Task: Can you give the listing as a JSON list of strings, one string per line, starting at the line that contains "This screenshot has width=375, height=380." and ending at the end of the listing? Leave out blank lines and the pictures.

Material provided:
▶

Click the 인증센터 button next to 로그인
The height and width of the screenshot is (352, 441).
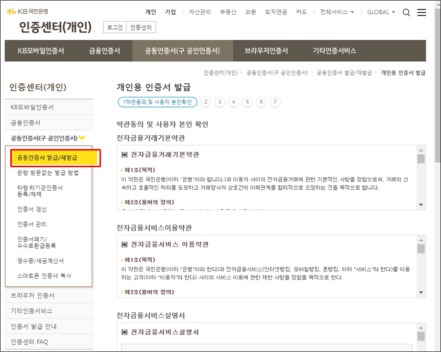pyautogui.click(x=141, y=27)
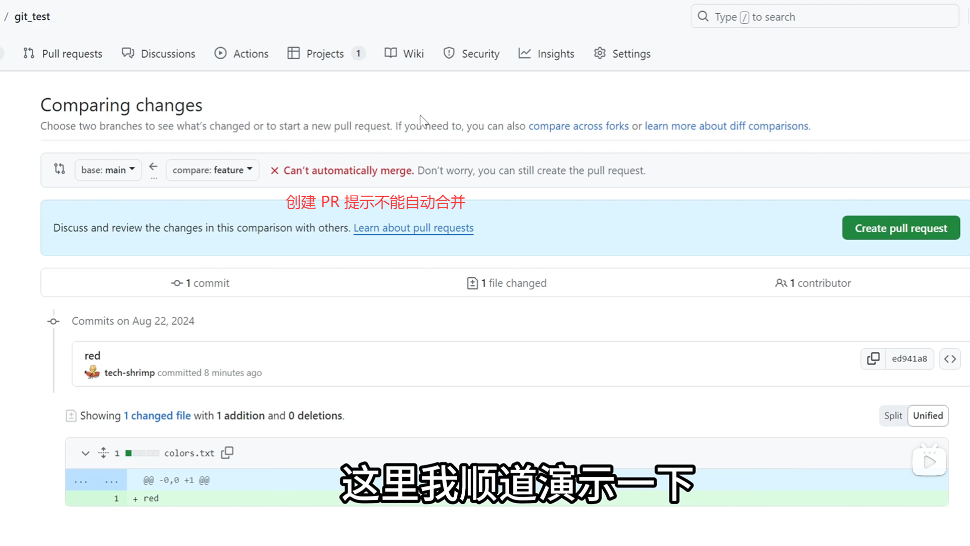This screenshot has height=546, width=970.
Task: Copy full SHA for commit ed941a8
Action: coord(873,359)
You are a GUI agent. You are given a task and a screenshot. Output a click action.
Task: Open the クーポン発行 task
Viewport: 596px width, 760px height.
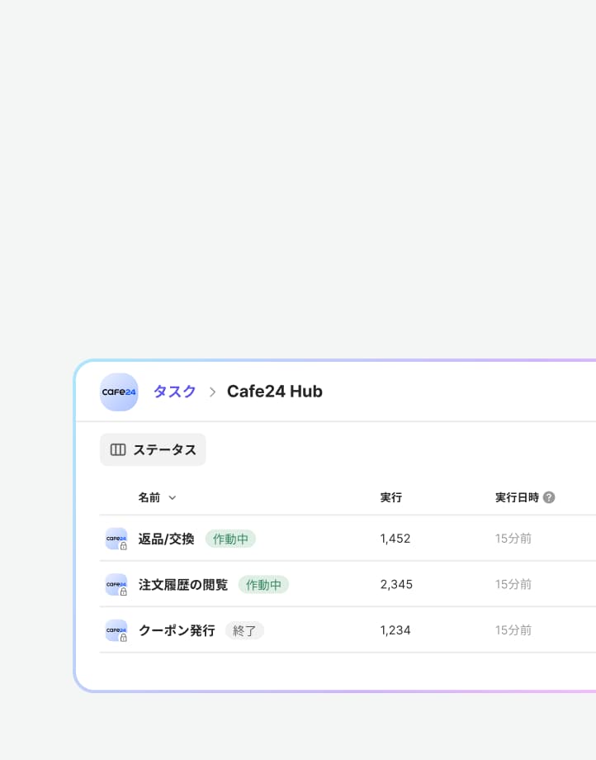point(177,630)
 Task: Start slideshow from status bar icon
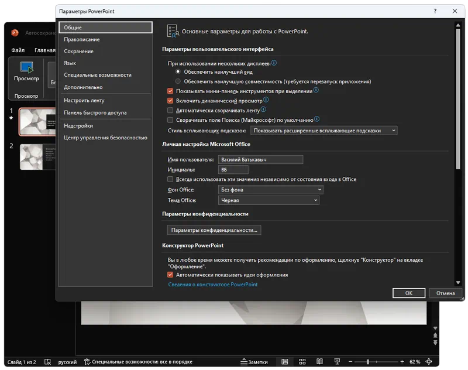(337, 362)
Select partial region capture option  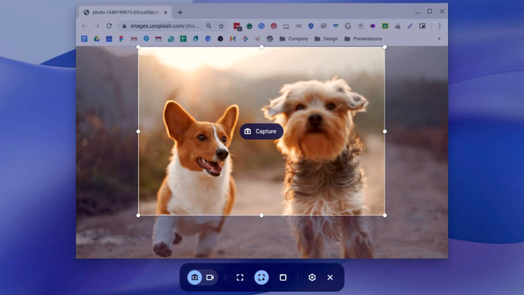(261, 277)

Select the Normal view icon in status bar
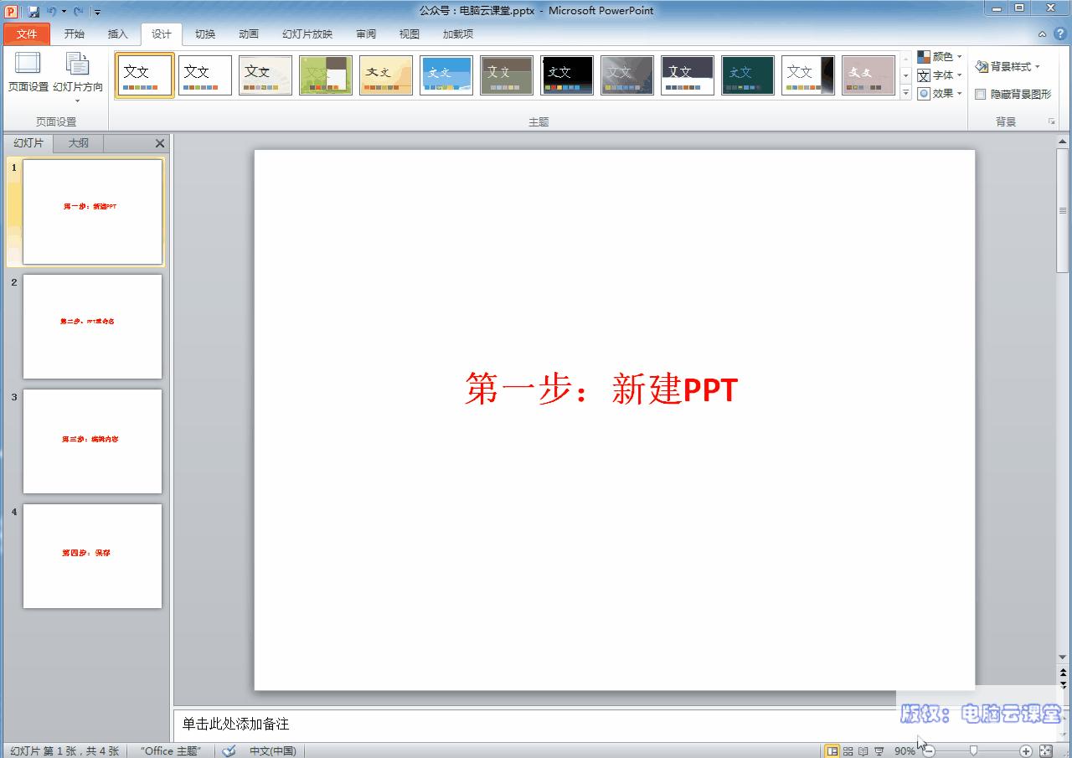click(x=832, y=751)
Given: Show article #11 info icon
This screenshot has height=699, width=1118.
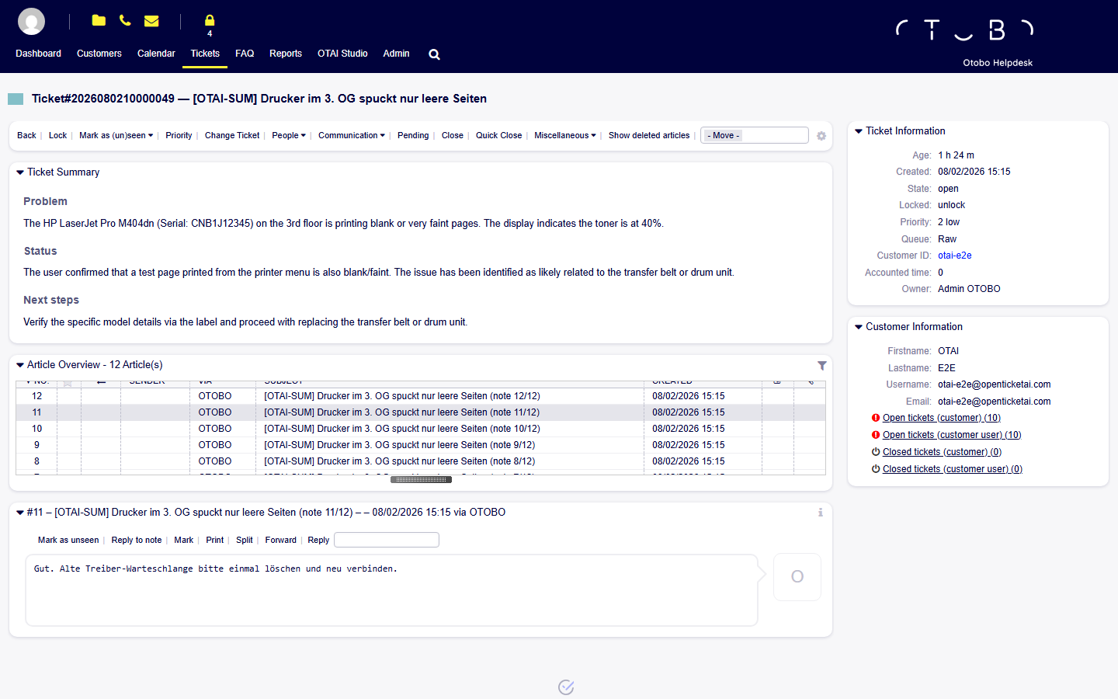Looking at the screenshot, I should pos(821,513).
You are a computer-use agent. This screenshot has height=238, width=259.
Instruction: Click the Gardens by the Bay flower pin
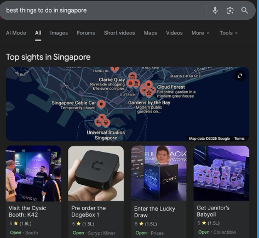coord(149,93)
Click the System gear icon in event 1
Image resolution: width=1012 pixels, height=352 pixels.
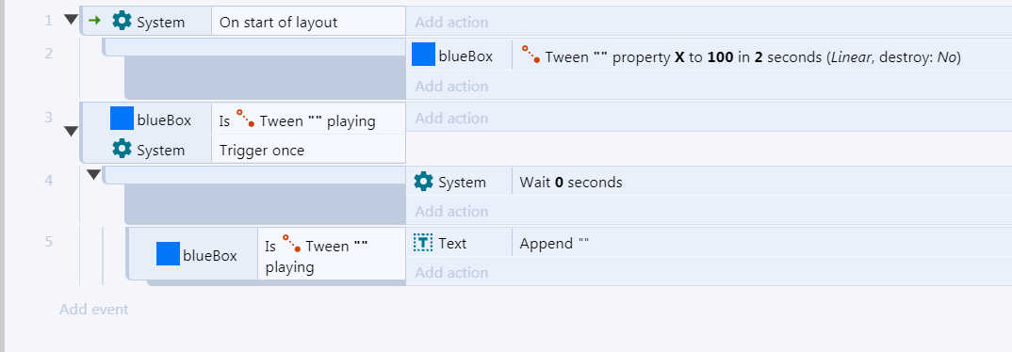tap(122, 21)
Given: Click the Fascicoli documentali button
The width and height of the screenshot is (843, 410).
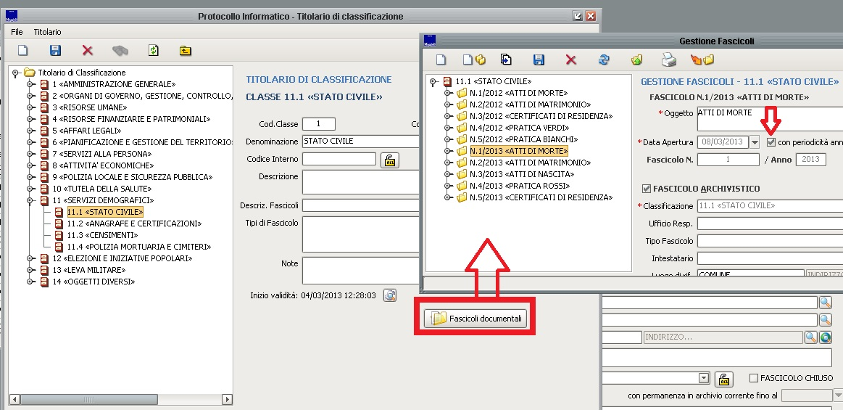Looking at the screenshot, I should point(476,318).
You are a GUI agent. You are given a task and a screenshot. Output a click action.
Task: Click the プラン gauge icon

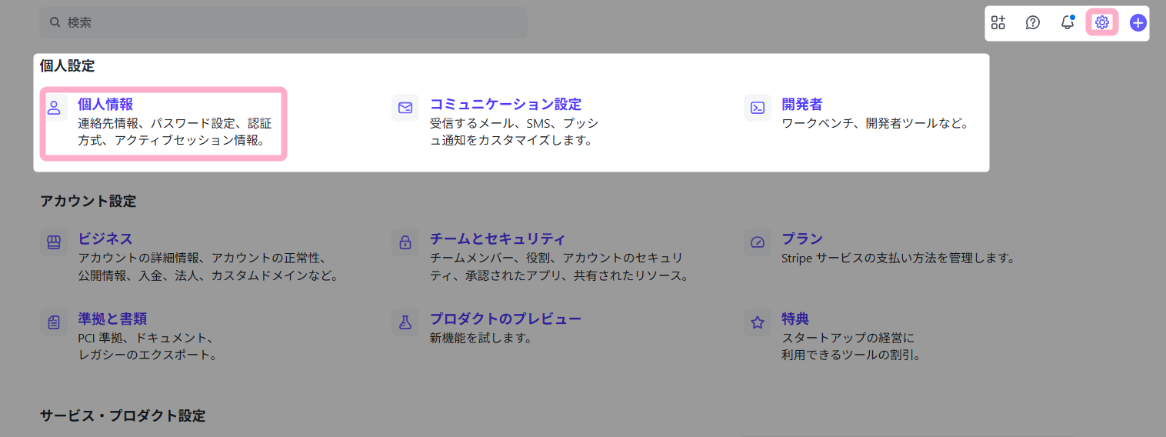758,242
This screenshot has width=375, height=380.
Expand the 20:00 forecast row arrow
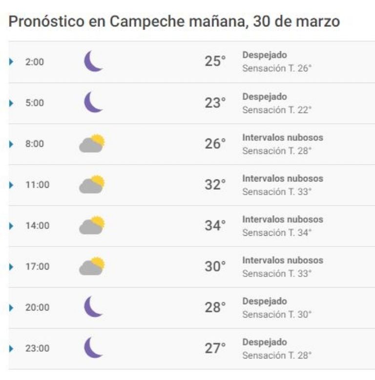click(11, 308)
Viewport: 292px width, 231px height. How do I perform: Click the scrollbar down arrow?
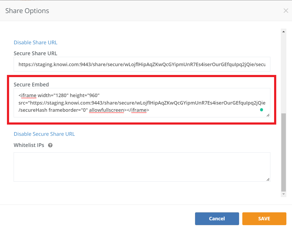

◀

Response below:
[
  "This screenshot has width=375, height=380.",
  "Expand the 20:00 forecast row arrow",
  "click(11, 308)",
  "Viewport: 292px width, 231px height. How do I perform: Click the scrollbar down arrow?"
]